Posted by Alastair Mcdonald on Saturday, March 5, 2016

New National Living Wage to commence from 1st April 2016

New National Living Wage to commence from 1st April 2016

From 1st April 2016, employees aged 25 and over will be entitled to a new minimum hourly pay rate of £7.20 per hour. The so-called National Living Wage (NLW) is an increase of 50 pence per hour to the current National Minimum Wage (NMW) rate of £6.70.

One-in-four UK firms will be affected by the NLW, with a number having to overcome “significant productivity challenges” to cope with the new rate, according to a new report by the Social Market Foundation and the Adecco Group.

By paying the NLW to over 25-year-olds, employers will be faced with potential “discrepancies” in rates of pay for younger workers, according to the report.

Nida Broughton, chief economist, the Social Market Foundation, said: “The low stock of skills amongst those affected, and the relative lack of access to in-work training, means that businesses and the Government will have to act to make sure that workplace productivity rises alongside the new regulated wage.

“If businesses can increase productivity there is less likely to be a risk of higher unemployment as a result of the introduction of the national living wage, and workers will be more likely to benefit.”

Alex Fleming, managing director, Adecco Group UK and Ireland, believes the NLW can bridge the gap between “wage inequality” but will be a significant challenge for firms to implement the new regime and simultaneously boost productivity.

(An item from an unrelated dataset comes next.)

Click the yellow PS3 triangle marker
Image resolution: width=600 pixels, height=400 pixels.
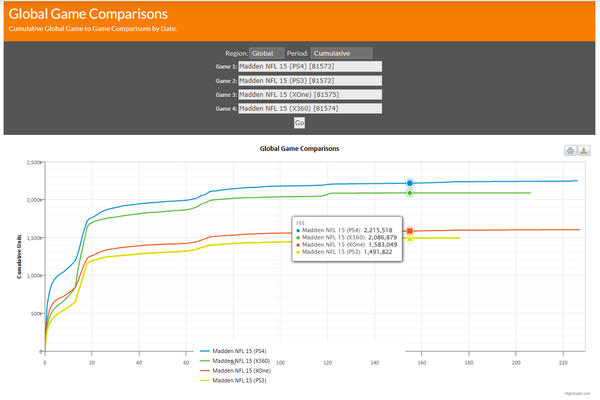[x=410, y=238]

“The challenge for businesses, particularly in sectors including retail, wholesale and hospitality, will be in mitigating the impact of the new rate across their workforce and boosting productivity to avoid job losses,” said Fleming.

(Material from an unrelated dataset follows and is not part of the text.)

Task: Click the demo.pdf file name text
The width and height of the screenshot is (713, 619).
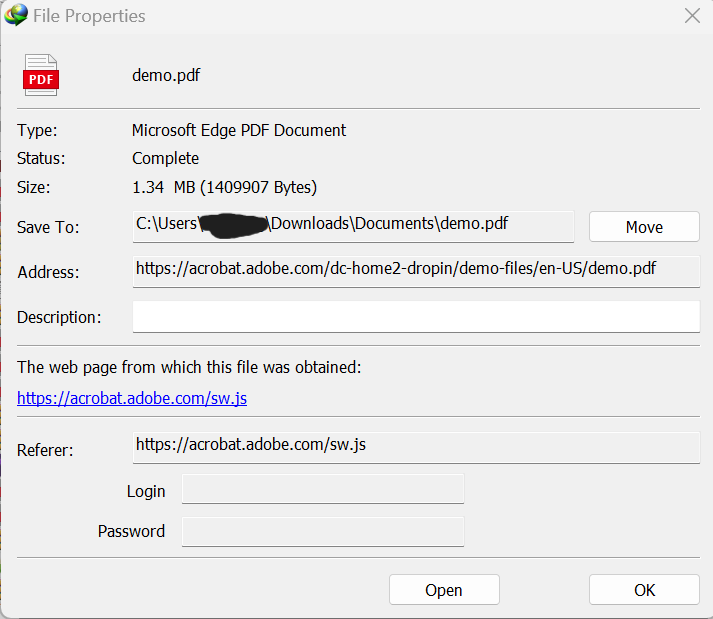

“Businesses should consider training as one of the best ways to respond. Many workers eligible for the rate are low-skilled with little further education beyond their GCSEs.

“This research shows the value of investing in training and skills for long-term. It is crucial that employers consider what these changes mean for them, rather than relying on a one-size-fits-all analysis of any potential impact.”